# AUFGABE IM DETAIL
Prüfe bitte für jede der Aussagen (a), (b) und (c), ob sie mit dem Textauszug übereinstimmt, und antworte jeweils mit Ja oder Nein samt den entscheidenden Worten des Textauszugs als wörtliches Zitat: (a) Schippi23 will mit der S7-1200 Lichter und Rollos steuern. (b) de vliegende hollander rät eher zu einem Thinclient Panel. (c) INSEVIS-Service bietet für die S7-1200 eine kostenpflichtige Visu an.

# TEXTAUSZUG

# S7-1200 Wandpanel-PC mit Visu



## Schippi23 (29 Dezember 2017)

Hallo Leute.

Ich habe zu Hause meine Elektrik komplett erneuert und werde eine Siemens S7-1200 zur Steuerung der Lichter und Rollos einbauen.
Nun bin ich auf der Suche nach einem "schönen" Touch-PC für eine Trockenbauwand.
Der PC solte Windows 7 oder 10 fähig sein damit man mit dem Panel auch mal Servern kann oder ihn einfach als Digitalen Bilderrahmen verwenden kann.

Zum Visualisieren meiner Gebäudesteuerung dachte ich an WinCC. Das sollte doch auf einem Windows Panel laufen oder?
Oder habt ihr evtl noch vorschläge für andere Visualisierungs-Software die auf die S7-1200 zugreifen kann? Denn hübsch ist das Siemens zeug auch nicht wirklich...

Wie sieht es mit dem Web-Server der Steuerung aus? Bin leider ein absoluter Leihe im HTML programieren 

Würde mich über Vorschläge und Erfahrungsberichte sehr freuen


----------



## de vliegende hollander (29 Dezember 2017)

Da würde ich eher ein Thinclient Panel wählen (z.b. Siemens Familie ITC) die dann z.b. per VNC Viewer auf einen "Normale" Rechner schaut.

Als Visualisierung kann mann den WinCC Runtime Basic/Advanced nehmen die im TIA Portal Engineering drinnen ist.

Bram


----------



## emilio20 (30 Dezember 2017)

Hallo
ich verwende eine Shuttle XPC X5060XA weiß. Auf dem Win10 und TIA Wicc Runtime läuft

https://plcsmarthome.jimdo.com/visus/

https://direktkauf.idealo.de/portal...608A89C5DAC7295661952C5113FBF0?execution=e1s1


----------



## INSEVIS-Service (30 Dezember 2017)

Hallo

von uns gibt es eine kostenfreie Visu auch für S7 1200.

# BEREITGESTELLTE DATEN
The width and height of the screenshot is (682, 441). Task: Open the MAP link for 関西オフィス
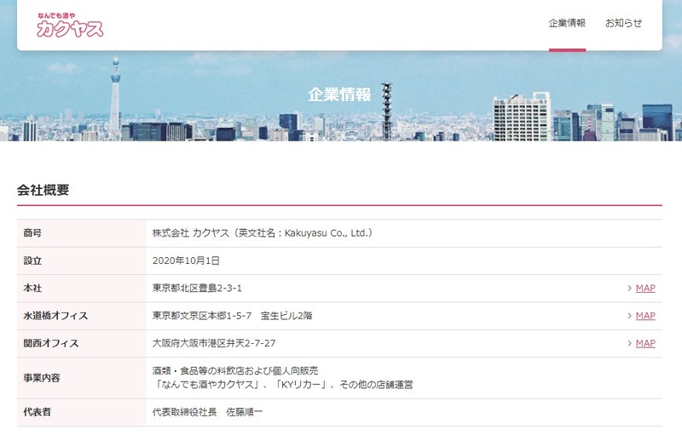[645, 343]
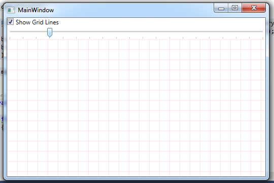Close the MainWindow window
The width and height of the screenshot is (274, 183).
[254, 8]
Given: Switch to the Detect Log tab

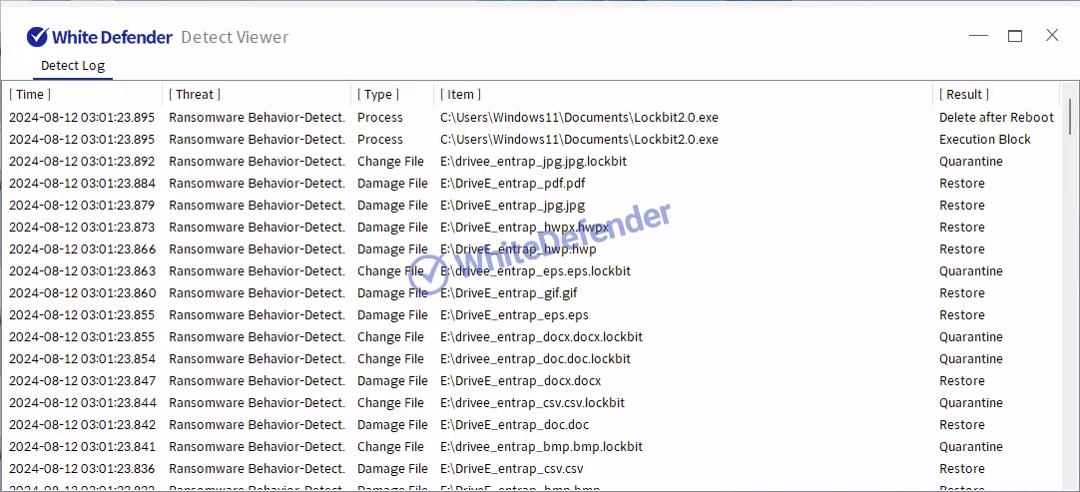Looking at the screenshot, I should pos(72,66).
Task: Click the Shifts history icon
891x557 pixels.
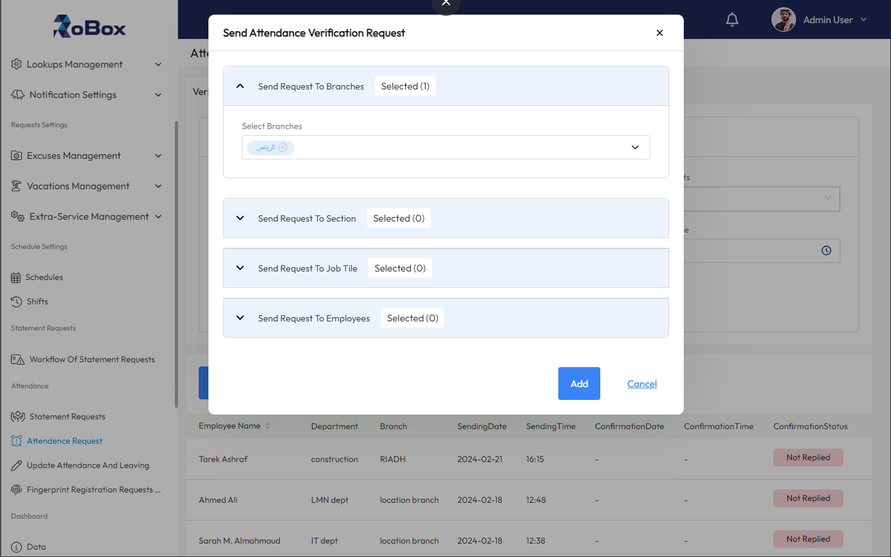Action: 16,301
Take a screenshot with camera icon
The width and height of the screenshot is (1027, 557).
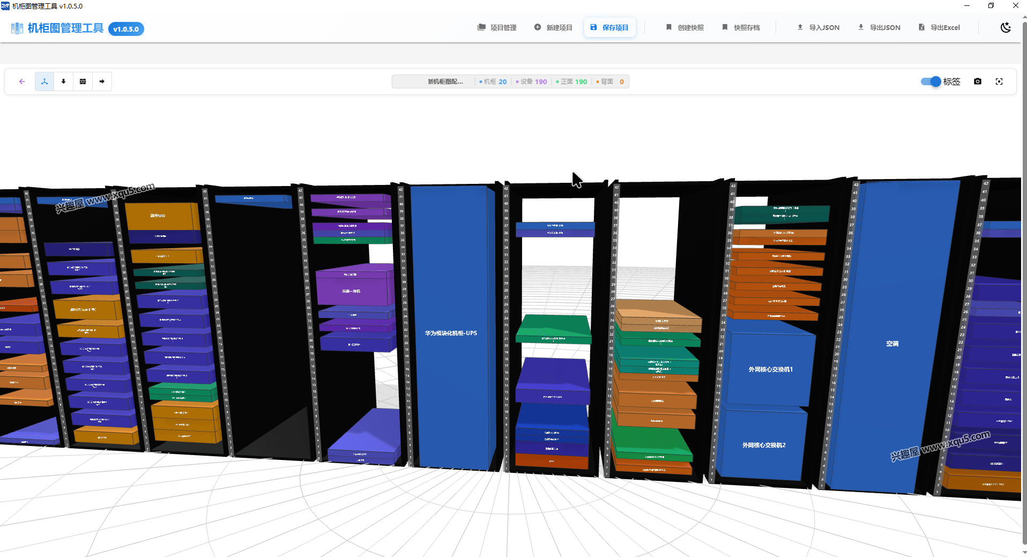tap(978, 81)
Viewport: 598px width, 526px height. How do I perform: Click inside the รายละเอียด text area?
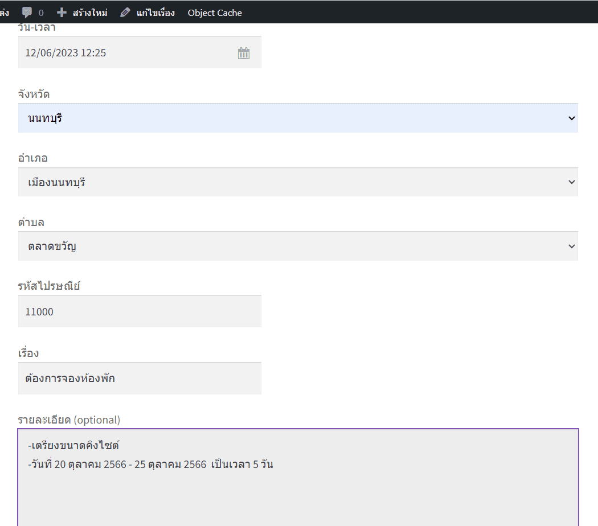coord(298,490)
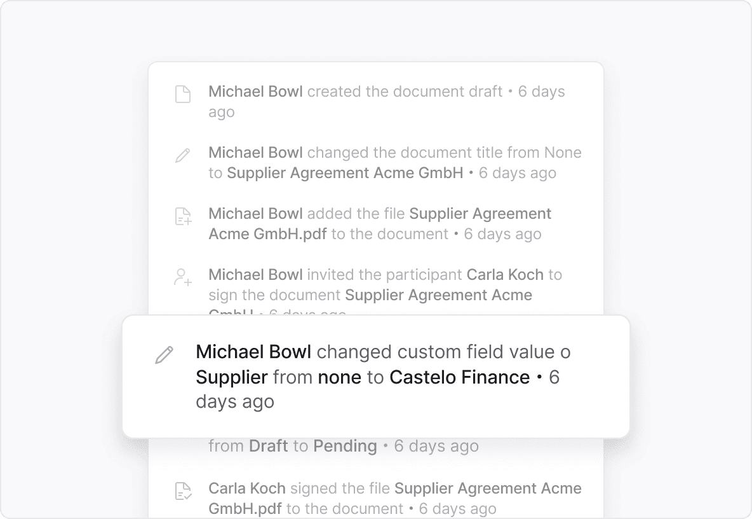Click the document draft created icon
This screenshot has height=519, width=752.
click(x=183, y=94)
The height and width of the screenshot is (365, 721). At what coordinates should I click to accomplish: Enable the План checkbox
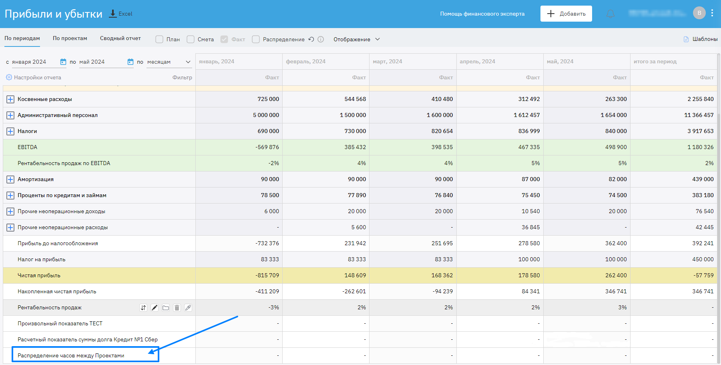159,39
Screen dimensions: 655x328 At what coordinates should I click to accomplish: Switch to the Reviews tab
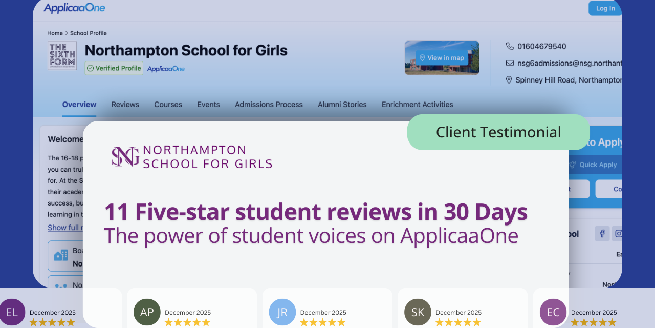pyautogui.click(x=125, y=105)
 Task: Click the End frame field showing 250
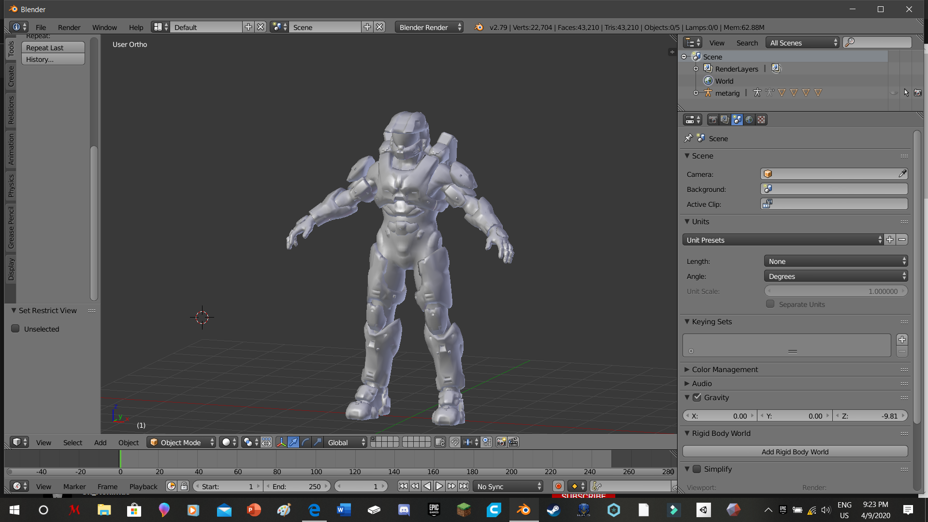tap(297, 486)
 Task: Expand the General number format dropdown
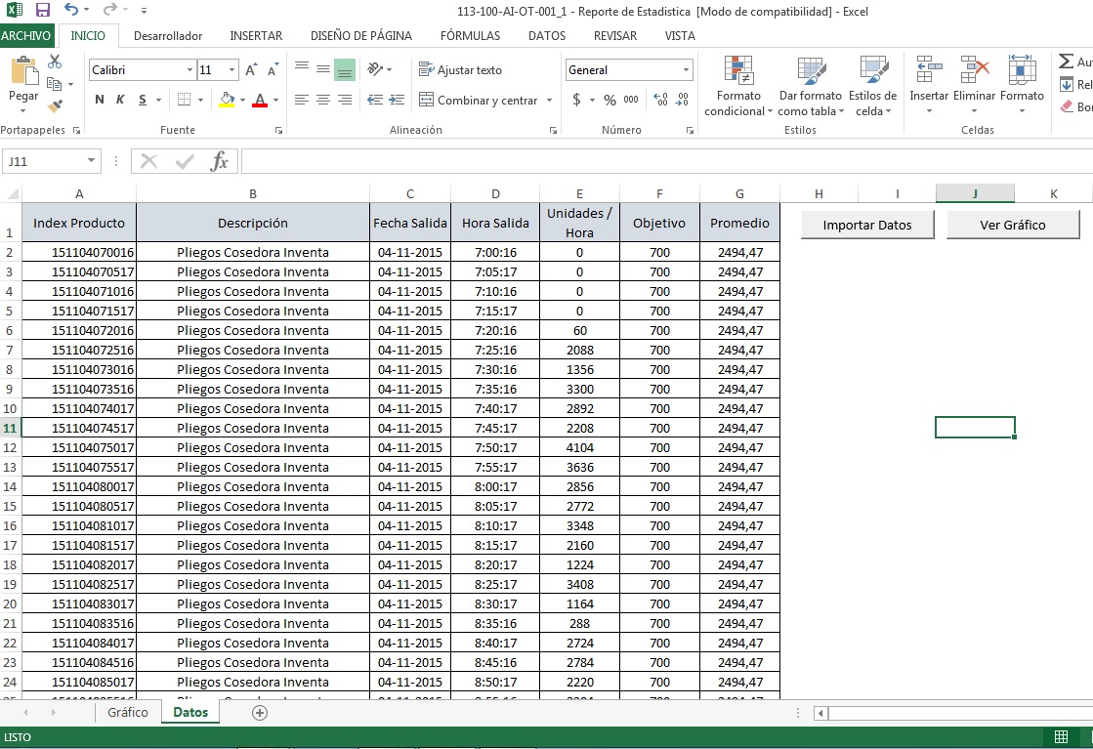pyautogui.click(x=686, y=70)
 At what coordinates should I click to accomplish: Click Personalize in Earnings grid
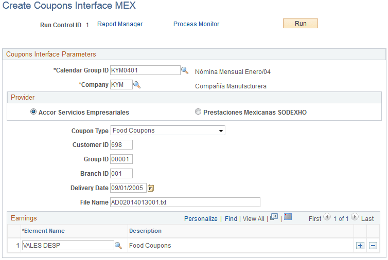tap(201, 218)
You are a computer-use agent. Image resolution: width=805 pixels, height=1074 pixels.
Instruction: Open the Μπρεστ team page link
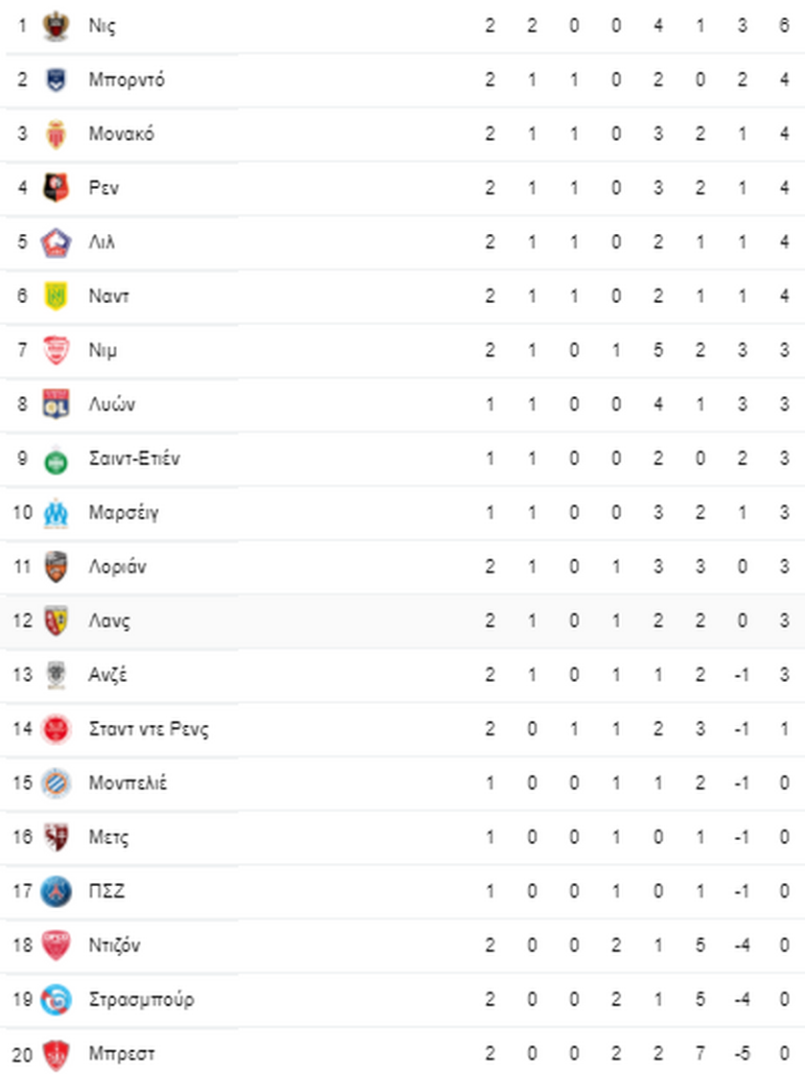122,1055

# LÖSUNG
(a) Ja: „werde eine Siemens S7-1200 zur Steuerung der Lichter und Rollos einbauen“
(b) Ja: „Da würde ich eher ein Thinclient Panel wählen“
(c) Nein: „von uns gibt es eine kostenfreie Visu auch für S7 1200.“